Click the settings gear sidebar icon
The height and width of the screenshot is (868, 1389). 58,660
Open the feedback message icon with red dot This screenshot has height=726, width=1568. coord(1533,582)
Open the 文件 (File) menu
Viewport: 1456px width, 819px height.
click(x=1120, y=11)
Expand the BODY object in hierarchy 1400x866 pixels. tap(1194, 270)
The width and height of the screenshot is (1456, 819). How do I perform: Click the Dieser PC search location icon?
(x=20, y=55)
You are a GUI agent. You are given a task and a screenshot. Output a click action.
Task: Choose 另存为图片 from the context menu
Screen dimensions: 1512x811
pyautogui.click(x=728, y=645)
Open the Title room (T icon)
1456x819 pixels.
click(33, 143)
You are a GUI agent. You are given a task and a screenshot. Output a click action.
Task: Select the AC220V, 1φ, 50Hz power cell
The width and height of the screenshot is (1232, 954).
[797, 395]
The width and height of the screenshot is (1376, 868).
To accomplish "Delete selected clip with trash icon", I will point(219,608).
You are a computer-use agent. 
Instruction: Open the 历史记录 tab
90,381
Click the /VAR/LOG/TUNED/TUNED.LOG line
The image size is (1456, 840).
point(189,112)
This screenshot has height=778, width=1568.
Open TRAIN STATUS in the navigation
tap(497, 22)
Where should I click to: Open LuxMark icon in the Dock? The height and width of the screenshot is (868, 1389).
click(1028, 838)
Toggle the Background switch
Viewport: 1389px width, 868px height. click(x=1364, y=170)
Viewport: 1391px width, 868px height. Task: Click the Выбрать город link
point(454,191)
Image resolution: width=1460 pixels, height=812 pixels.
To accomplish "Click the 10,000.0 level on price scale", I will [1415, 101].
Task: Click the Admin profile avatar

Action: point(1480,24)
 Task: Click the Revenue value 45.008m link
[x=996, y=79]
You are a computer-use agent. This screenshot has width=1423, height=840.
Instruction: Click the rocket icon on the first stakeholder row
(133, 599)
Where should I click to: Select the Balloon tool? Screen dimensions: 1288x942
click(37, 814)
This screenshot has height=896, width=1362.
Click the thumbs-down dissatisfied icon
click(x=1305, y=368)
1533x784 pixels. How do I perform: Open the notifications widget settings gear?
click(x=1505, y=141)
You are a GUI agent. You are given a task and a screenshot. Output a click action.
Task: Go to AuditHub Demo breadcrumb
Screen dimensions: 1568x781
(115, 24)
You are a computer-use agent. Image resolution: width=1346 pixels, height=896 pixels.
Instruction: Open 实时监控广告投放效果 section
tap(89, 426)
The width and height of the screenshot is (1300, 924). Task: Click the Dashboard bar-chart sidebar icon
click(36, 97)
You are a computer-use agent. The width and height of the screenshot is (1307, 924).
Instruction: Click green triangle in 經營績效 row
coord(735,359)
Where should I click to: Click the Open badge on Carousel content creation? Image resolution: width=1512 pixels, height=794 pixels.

--

## WHAT TO PRODUCE
Give back precisely the lines above that start at the line containing "Task: Choose 另存为图片 from the context menu" and end at the line containing "Task: Select the AC220V, 1φ, 50Hz power cell", inclusive. No other lines belong in the output.

## RESPONSE TO THE TASK
Task: Choose 另存为图片 from the context menu
Screen dimensions: 1512x811
pyautogui.click(x=728, y=645)
Open the Title room (T icon)
1456x819 pixels.
click(33, 143)
You are a GUI agent. You are given a task and a screenshot. Output a click action.
Task: Select the AC220V, 1φ, 50Hz power cell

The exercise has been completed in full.